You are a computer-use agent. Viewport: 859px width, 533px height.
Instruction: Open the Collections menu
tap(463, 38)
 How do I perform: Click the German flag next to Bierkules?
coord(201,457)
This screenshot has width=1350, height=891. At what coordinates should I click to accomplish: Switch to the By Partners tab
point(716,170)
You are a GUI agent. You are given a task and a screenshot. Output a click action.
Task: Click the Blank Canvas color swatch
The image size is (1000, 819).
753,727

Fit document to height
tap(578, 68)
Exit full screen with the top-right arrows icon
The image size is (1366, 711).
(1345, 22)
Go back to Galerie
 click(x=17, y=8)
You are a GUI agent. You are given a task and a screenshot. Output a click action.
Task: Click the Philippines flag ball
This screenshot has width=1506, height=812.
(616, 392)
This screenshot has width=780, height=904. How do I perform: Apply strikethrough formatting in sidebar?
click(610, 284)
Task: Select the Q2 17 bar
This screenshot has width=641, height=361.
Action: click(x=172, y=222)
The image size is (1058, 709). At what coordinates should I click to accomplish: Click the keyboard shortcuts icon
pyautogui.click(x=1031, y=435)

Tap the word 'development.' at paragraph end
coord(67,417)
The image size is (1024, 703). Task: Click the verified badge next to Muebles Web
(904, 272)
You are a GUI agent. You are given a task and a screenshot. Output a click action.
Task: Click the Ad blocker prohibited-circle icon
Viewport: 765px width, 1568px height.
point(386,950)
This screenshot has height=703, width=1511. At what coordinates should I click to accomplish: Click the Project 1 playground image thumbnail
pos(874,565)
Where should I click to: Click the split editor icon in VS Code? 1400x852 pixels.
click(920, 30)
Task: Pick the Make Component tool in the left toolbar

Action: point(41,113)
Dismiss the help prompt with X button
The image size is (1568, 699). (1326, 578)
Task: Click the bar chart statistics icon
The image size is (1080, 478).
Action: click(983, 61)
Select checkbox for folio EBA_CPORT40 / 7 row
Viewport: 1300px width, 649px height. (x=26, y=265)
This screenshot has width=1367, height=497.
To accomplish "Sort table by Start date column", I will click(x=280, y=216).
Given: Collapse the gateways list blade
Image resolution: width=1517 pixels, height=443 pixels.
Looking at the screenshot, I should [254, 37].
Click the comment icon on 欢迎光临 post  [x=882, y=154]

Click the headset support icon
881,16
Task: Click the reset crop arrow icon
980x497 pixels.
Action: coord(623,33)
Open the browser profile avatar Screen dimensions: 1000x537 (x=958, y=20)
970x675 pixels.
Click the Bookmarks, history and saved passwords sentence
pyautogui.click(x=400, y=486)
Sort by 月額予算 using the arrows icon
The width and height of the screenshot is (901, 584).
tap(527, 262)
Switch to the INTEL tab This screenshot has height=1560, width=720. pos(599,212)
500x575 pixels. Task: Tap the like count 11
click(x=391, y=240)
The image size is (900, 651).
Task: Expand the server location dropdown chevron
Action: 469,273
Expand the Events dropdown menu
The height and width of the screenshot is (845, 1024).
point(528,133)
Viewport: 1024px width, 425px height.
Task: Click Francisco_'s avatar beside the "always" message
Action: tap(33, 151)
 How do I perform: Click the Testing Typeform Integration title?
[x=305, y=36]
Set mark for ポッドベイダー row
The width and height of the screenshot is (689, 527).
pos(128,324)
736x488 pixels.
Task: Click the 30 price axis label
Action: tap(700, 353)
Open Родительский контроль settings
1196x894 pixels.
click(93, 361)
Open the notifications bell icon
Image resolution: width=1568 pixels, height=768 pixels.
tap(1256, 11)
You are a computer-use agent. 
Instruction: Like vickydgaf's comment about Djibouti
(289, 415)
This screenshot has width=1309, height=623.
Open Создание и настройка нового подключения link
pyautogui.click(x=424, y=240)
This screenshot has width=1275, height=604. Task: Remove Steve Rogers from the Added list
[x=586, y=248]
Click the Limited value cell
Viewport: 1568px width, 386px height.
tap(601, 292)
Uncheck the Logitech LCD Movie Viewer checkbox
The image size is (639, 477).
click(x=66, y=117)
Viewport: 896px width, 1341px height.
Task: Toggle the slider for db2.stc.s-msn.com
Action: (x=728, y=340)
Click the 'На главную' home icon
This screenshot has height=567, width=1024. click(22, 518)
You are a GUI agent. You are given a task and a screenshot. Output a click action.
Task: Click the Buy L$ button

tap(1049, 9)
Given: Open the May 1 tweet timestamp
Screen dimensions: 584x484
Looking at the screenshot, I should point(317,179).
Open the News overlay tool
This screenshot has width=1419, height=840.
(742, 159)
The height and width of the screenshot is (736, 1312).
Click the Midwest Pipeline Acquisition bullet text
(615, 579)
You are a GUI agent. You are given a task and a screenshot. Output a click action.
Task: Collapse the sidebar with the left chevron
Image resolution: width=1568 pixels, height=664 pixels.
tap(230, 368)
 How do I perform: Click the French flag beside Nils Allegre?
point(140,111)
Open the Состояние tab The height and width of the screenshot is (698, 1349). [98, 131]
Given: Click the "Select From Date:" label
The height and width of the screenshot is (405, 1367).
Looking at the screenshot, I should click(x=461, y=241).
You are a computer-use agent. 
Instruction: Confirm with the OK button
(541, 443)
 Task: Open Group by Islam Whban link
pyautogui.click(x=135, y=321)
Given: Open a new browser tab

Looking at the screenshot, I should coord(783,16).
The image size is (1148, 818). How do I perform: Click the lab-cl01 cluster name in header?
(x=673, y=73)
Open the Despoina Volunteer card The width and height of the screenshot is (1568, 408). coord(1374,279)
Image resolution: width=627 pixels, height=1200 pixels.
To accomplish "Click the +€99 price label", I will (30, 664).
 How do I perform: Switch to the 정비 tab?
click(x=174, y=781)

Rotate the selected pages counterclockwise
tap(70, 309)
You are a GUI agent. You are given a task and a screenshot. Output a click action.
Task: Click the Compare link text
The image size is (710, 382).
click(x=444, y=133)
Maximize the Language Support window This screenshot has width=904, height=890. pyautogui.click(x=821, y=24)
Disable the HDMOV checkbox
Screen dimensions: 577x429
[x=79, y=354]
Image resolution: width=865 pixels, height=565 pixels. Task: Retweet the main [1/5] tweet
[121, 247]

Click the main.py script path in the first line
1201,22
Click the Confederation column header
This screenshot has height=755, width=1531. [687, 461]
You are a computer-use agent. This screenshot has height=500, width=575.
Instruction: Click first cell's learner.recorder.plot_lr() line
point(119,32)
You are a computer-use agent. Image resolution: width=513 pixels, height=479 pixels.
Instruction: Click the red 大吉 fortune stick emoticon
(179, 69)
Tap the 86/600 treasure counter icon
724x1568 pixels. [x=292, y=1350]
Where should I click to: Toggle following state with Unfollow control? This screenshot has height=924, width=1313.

» **EXERCISE REQUIREMENTS**
Transcribe all of the data above, keeping each line exactly as it stands.

» **RESPONSE AREA**
You are a computer-use agent. Viewport: 859px width, 533px height.
Instruction: Open the Collections menu
tap(463, 38)
 How do I perform: Click the German flag next to Bierkules?
coord(201,457)
This screenshot has width=1350, height=891. At what coordinates should I click to accomplish: Switch to the By Partners tab
point(716,170)
You are a GUI agent. You are given a task and a screenshot. Output a click action.
Task: Click the Blank Canvas color swatch
The image size is (1000, 819).
753,727

Fit document to height
tap(578, 68)
Exit full screen with the top-right arrows icon
The image size is (1366, 711).
(1345, 22)
Go back to Galerie
 click(x=17, y=8)
You are a GUI agent. You are given a task and a screenshot. Output a click action.
Task: Click the Philippines flag ball
This screenshot has width=1506, height=812.
(616, 392)
This screenshot has width=780, height=904. How do I perform: Apply strikethrough formatting in sidebar?
click(610, 284)
Task: Select the Q2 17 bar
This screenshot has width=641, height=361.
Action: click(x=172, y=222)
The image size is (1058, 709). At what coordinates should I click to accomplish: Click the keyboard shortcuts icon
pyautogui.click(x=1031, y=435)

Tap the word 'development.' at paragraph end
coord(67,417)
The image size is (1024, 703). Task: Click the verified badge next to Muebles Web
(904, 272)
You are a GUI agent. You are given a task and a screenshot. Output a click action.
Task: Click the Ad blocker prohibited-circle icon
Viewport: 765px width, 1568px height.
point(386,950)
This screenshot has height=703, width=1511. At what coordinates should I click to accomplish: Click the Project 1 playground image thumbnail
pos(874,565)
Where should I click to: Click the split editor icon in VS Code? 1400x852 pixels.
click(920, 30)
Task: Pick the Make Component tool in the left toolbar

Action: point(41,113)
Dismiss the help prompt with X button
The image size is (1568, 699). (1326, 578)
Task: Click the bar chart statistics icon
The image size is (1080, 478).
Action: click(983, 61)
Select checkbox for folio EBA_CPORT40 / 7 row
Viewport: 1300px width, 649px height. (x=26, y=265)
This screenshot has width=1367, height=497.
To accomplish "Sort table by Start date column", I will click(x=280, y=216).
Given: Collapse the gateways list blade
Image resolution: width=1517 pixels, height=443 pixels.
Looking at the screenshot, I should [254, 37].
Click the comment icon on 欢迎光临 post  [x=882, y=154]

Click the headset support icon
881,16
Task: Click the reset crop arrow icon
980x497 pixels.
Action: coord(623,33)
Open the browser profile avatar Screen dimensions: 1000x537 (x=958, y=20)
970x675 pixels.
Click the Bookmarks, history and saved passwords sentence
pyautogui.click(x=400, y=486)
Sort by 月額予算 using the arrows icon
The width and height of the screenshot is (901, 584).
tap(527, 262)
Switch to the INTEL tab This screenshot has height=1560, width=720. pos(599,212)
500x575 pixels. Task: Tap the like count 11
click(x=391, y=240)
The image size is (900, 651).
Task: Expand the server location dropdown chevron
Action: 469,273
Expand the Events dropdown menu
The height and width of the screenshot is (845, 1024).
point(528,133)
Viewport: 1024px width, 425px height.
Task: Click Francisco_'s avatar beside the "always" message
Action: tap(33, 151)
 How do I perform: Click the Testing Typeform Integration title?
[x=305, y=36]
Set mark for ポッドベイダー row
The width and height of the screenshot is (689, 527).
pos(128,324)
736x488 pixels.
Task: Click the 30 price axis label
Action: tap(700, 353)
Open Родительский контроль settings
1196x894 pixels.
click(93, 361)
Open the notifications bell icon
Image resolution: width=1568 pixels, height=768 pixels.
tap(1256, 11)
You are a computer-use agent. 
Instruction: Like vickydgaf's comment about Djibouti
(289, 415)
This screenshot has width=1309, height=623.
Open Создание и настройка нового подключения link
pyautogui.click(x=424, y=240)
This screenshot has width=1275, height=604. Task: Remove Steve Rogers from the Added list
[x=586, y=248]
Click the Limited value cell
Viewport: 1568px width, 386px height.
tap(601, 292)
Uncheck the Logitech LCD Movie Viewer checkbox
The image size is (639, 477).
click(x=66, y=117)
Viewport: 896px width, 1341px height.
Task: Toggle the slider for db2.stc.s-msn.com
Action: (x=728, y=340)
Click the 'На главную' home icon
This screenshot has height=567, width=1024. click(22, 518)
You are a GUI agent. You are given a task and a screenshot. Output a click action.
Task: Click the Buy L$ button

tap(1049, 9)
Given: Open the May 1 tweet timestamp
Screen dimensions: 584x484
Looking at the screenshot, I should point(317,179).
Open the News overlay tool
This screenshot has width=1419, height=840.
(742, 159)
The height and width of the screenshot is (736, 1312).
Click the Midwest Pipeline Acquisition bullet text
(615, 579)
You are a GUI agent. You are given a task and a screenshot. Output a click action.
Task: Collapse the sidebar with the left chevron
Image resolution: width=1568 pixels, height=664 pixels.
tap(230, 368)
 How do I perform: Click the French flag beside Nils Allegre?
point(140,111)
Open the Состояние tab The height and width of the screenshot is (698, 1349). [98, 131]
Given: Click the "Select From Date:" label
The height and width of the screenshot is (405, 1367).
Looking at the screenshot, I should click(x=461, y=241).
You are a computer-use agent. 
Instruction: Confirm with the OK button
(541, 443)
 Task: Open Group by Islam Whban link
pyautogui.click(x=135, y=321)
Given: Open a new browser tab

Looking at the screenshot, I should coord(783,16).
The image size is (1148, 818). How do I perform: Click the lab-cl01 cluster name in header?
(x=673, y=73)
Open the Despoina Volunteer card The width and height of the screenshot is (1568, 408). coord(1374,279)
Image resolution: width=627 pixels, height=1200 pixels.
To accomplish "Click the +€99 price label", I will (30, 664).
 How do I perform: Switch to the 정비 tab?
click(x=174, y=781)

Rotate the selected pages counterclockwise
tap(70, 309)
You are a GUI agent. You are given a task and a screenshot. Output a click action.
Task: Click the Compare link text
The image size is (710, 382).
click(x=444, y=133)
Maximize the Language Support window This screenshot has width=904, height=890. pyautogui.click(x=821, y=24)
Disable the HDMOV checkbox
Screen dimensions: 577x429
[x=79, y=354]
Image resolution: width=865 pixels, height=565 pixels. Task: Retweet the main [1/5] tweet
[121, 247]

Click the main.py script path in the first line
1201,22
Click the Confederation column header
This screenshot has height=755, width=1531. [687, 461]
You are a computer-use agent. This screenshot has height=500, width=575.
Instruction: Click first cell's learner.recorder.plot_lr() line
point(119,32)
You are a computer-use agent. Image resolution: width=513 pixels, height=479 pixels.
Instruction: Click the red 大吉 fortune stick emoticon
(179, 69)
Tap the 86/600 treasure counter icon
724x1568 pixels. [x=292, y=1350]
Where should I click to: Toggle following state with Unfollow control? This screenshot has height=924, width=1313.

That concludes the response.